The next logical step is to identify which products different customers segments are likely to purchase. This is where predictive analytics and the power of propensity modelling come into play.
So, what does this word "propensity" actually mean?
Let's take a simple example to illustrate. A person may have a high propensity to purchase travel insurance if they are naturally risk averse, purchased travel insurance in the past and fit the demographic profile of people who usually purchase insurance.
In many cases, a person may not even have consciously registered that they have a propensity to purchase something, but the propensity model can predict it.
Propensity modelling uses sophisticated machine learning algorithms to predict what a customer is likely to do next, and deliver customised offers and personalised travel experiences that optimise conversion rates, media spend and revenue per customer.
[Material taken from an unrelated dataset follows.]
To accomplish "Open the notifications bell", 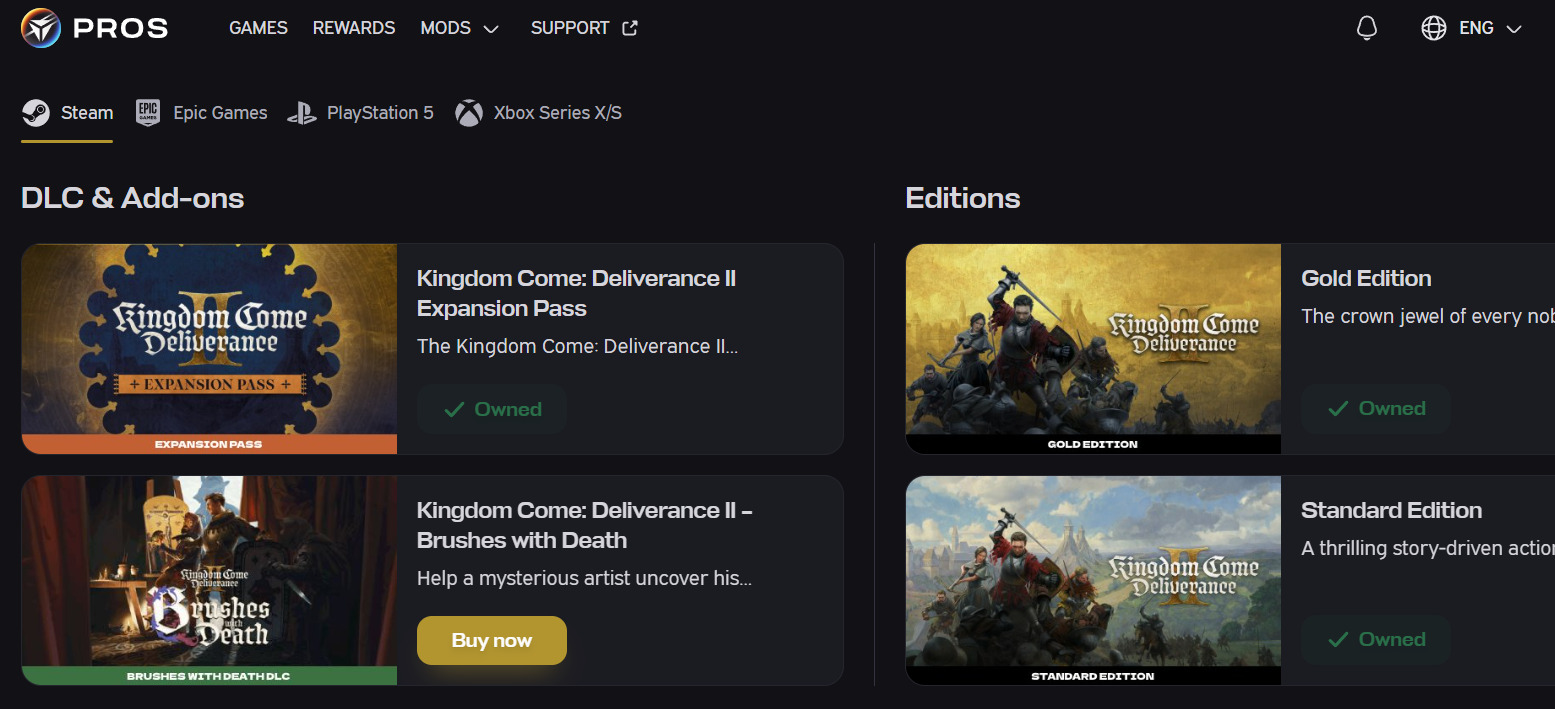I will (1367, 28).
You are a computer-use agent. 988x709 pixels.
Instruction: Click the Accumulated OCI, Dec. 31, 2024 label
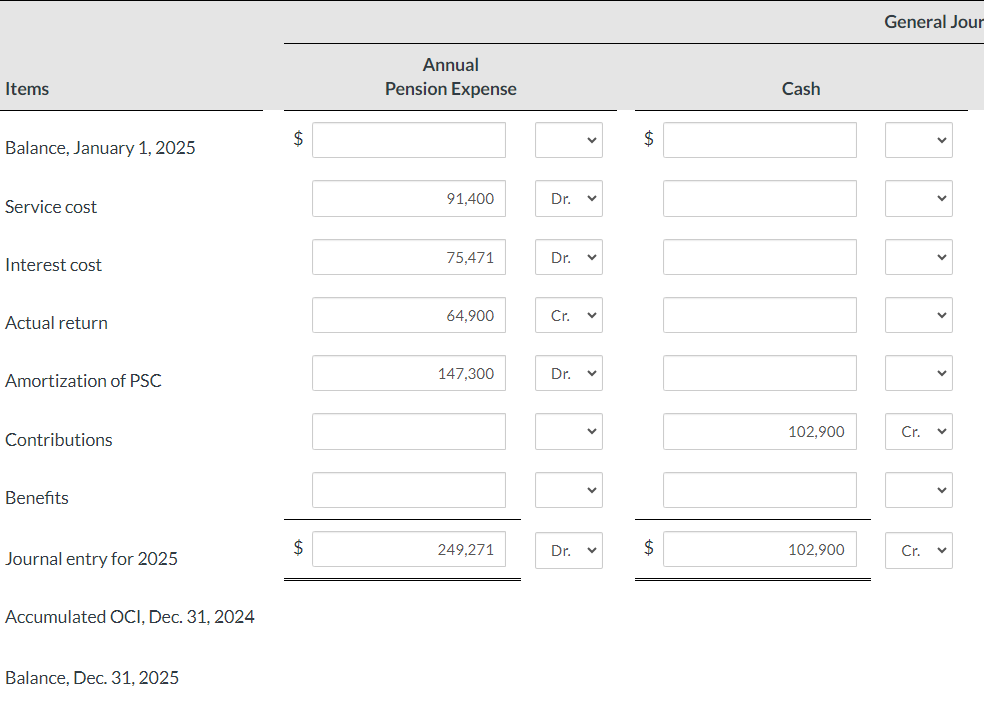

Propensity modelling is not a new idea, but it is only with the availability of large amounts of high quality data, cloud infrastructure and machine learning that these models are starting to generate predictive signals with reliable accuracy.
Propensity in travel is revealed by a combination of a consumer’s demographic profile, their transactional history, loyalty profile and psychographic profile.
The data used varies depending on what propensity we want to predict. But, generally, transactional data serves as the foundation to everything else in a propensity model as this is hard evidential data that tells us what buying patterns and preferences a consumer has had over time and therefore serves to validate everything else.
This is the next stage in sophistication with Marketing Campaigns and Machine Learning: using accurate propensity predictions to support very sophisticated digital marketing campaigns that target a segment of one with highly customised offers and a super-personalised digital experience right across the customer journey.
For an airline operating as a travel retailer using Machine Learning to power your marketing campaigns is very valuable and has many applications.
Now is the time for airlines to adopt Machine Learning to substantially increase conversion rates, win-back old customers, optimise media spend and increase the revenue per visit to through direct channels.